Start ROWS
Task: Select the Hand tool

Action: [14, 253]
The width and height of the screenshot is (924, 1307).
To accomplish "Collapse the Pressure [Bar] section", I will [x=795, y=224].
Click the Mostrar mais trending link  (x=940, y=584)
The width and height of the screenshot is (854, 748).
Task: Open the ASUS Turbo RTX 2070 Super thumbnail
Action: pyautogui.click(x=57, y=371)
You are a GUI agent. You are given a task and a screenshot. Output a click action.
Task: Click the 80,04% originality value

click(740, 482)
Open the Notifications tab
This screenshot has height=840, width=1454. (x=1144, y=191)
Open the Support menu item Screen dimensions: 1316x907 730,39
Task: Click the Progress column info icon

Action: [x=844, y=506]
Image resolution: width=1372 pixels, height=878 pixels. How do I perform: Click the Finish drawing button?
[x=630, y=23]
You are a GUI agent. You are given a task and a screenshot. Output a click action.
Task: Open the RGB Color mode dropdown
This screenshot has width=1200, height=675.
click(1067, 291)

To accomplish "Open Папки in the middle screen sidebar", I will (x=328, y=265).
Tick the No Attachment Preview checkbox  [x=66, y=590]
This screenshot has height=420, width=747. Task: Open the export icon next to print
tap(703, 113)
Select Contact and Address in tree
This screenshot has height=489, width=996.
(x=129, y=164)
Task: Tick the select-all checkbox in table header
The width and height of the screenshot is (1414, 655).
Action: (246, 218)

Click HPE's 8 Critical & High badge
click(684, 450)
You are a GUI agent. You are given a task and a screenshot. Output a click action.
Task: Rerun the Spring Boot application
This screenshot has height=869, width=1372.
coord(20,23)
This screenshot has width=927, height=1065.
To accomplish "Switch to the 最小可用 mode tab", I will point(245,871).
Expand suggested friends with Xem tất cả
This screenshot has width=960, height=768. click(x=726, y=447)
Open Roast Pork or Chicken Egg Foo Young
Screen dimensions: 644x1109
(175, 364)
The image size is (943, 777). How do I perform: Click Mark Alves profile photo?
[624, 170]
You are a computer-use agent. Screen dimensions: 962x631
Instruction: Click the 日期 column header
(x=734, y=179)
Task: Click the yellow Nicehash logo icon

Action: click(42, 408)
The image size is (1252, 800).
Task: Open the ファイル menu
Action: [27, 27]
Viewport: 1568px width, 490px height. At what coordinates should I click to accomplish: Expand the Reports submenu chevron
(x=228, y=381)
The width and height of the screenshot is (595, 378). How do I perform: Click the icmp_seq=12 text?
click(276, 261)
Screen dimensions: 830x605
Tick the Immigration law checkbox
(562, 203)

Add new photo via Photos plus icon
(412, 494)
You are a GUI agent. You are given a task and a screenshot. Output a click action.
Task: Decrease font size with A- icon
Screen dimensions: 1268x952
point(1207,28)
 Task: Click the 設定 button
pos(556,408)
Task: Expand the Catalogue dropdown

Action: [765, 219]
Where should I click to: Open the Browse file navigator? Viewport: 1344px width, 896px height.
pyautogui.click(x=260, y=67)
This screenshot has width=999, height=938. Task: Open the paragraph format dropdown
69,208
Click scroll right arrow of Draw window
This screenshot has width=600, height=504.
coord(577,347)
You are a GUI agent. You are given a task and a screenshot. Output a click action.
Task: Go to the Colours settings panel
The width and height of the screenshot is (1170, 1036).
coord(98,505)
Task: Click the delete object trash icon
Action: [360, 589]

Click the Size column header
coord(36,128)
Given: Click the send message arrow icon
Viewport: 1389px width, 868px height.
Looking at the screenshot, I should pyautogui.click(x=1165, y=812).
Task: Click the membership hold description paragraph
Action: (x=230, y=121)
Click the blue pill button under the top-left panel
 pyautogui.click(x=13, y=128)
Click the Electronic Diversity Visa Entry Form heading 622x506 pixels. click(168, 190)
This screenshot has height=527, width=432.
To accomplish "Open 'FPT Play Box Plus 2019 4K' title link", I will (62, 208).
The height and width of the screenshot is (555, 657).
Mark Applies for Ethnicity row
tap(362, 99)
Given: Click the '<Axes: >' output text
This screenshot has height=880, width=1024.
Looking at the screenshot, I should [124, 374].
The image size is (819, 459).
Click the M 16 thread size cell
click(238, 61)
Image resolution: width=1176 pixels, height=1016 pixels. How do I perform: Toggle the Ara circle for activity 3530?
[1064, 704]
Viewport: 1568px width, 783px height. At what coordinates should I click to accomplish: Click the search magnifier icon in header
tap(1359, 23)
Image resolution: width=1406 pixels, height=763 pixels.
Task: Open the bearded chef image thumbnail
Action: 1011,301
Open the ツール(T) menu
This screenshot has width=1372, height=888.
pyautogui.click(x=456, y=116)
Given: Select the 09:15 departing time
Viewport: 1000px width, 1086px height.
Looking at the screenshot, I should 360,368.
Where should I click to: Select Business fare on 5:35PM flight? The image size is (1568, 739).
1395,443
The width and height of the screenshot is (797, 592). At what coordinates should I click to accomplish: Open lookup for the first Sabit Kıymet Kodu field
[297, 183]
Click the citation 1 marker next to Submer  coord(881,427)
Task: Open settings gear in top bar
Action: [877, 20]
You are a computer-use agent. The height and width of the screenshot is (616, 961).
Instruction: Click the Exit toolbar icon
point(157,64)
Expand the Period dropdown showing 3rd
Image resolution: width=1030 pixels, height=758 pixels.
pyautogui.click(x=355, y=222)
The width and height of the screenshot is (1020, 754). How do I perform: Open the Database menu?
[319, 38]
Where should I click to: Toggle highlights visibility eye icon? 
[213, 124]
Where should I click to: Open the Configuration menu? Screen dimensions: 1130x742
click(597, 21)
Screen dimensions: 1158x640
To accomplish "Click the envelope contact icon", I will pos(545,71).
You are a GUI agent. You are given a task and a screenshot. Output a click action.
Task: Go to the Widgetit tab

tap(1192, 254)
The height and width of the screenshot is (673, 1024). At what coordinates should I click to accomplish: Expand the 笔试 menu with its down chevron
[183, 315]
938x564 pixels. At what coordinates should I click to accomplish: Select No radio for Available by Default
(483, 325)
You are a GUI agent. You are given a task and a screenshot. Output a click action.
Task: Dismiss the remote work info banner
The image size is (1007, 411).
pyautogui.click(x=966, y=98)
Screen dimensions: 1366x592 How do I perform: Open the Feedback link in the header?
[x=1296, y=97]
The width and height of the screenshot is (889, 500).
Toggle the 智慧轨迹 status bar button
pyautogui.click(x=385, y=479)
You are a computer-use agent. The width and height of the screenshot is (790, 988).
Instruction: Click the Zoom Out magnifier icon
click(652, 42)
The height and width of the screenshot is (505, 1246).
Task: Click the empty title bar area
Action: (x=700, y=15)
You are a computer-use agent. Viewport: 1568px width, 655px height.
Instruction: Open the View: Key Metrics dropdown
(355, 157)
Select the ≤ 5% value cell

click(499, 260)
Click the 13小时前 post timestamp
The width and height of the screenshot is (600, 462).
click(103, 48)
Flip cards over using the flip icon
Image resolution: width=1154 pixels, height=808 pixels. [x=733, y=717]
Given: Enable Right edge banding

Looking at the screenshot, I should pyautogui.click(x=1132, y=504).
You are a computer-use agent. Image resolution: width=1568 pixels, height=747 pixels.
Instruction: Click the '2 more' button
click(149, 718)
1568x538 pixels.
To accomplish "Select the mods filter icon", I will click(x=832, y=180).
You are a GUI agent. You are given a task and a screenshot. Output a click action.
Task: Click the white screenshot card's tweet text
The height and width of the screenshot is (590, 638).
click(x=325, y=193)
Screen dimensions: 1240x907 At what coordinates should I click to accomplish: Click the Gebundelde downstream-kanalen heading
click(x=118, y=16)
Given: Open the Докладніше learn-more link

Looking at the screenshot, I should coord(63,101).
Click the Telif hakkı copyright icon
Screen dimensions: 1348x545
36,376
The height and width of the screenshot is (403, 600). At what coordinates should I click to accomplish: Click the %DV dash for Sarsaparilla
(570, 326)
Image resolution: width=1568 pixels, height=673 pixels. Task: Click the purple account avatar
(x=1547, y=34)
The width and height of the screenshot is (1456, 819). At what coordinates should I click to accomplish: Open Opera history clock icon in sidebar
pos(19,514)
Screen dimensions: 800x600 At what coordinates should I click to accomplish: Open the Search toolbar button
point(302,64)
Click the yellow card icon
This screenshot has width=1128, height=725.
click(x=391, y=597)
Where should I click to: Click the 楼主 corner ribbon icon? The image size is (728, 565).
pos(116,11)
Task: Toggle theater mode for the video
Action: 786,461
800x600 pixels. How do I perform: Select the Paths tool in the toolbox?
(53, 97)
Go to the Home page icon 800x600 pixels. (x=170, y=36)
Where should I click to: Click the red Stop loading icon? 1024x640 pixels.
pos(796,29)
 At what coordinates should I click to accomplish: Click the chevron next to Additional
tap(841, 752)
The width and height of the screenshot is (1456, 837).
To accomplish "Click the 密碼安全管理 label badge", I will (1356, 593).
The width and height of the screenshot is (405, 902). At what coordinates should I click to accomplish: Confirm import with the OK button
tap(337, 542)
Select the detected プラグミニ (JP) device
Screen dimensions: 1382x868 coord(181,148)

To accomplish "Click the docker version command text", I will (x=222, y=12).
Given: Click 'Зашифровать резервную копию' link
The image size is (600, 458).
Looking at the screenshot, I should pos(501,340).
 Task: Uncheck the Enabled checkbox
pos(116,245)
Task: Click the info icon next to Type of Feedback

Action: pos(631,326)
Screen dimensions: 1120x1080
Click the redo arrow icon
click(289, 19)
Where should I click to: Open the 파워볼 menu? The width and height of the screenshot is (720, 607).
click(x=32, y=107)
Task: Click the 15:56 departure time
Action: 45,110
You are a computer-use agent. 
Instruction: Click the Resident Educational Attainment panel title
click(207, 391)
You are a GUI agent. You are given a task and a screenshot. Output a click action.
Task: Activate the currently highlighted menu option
End ROWS
■ **SHORT EXERCISE**:
Extract the rows above, from the line containing "Where should I click to: Open the Configuration" up to and including the line containing "pyautogui.click(x=966, y=98)", and reproduce them verbatim.

■ **SOLUTION**:
Where should I click to: Open the Configuration menu? Screen dimensions: 1130x742
click(597, 21)
Screen dimensions: 1158x640
To accomplish "Click the envelope contact icon", I will pos(545,71).
You are a GUI agent. You are given a task and a screenshot. Output a click action.
Task: Go to the Widgetit tab

tap(1192, 254)
The height and width of the screenshot is (673, 1024). At what coordinates should I click to accomplish: Expand the 笔试 menu with its down chevron
[183, 315]
938x564 pixels. At what coordinates should I click to accomplish: Select No radio for Available by Default
(483, 325)
You are a GUI agent. You are given a task and a screenshot. Output a click action.
Task: Dismiss the remote work info banner
The image size is (1007, 411).
pyautogui.click(x=966, y=98)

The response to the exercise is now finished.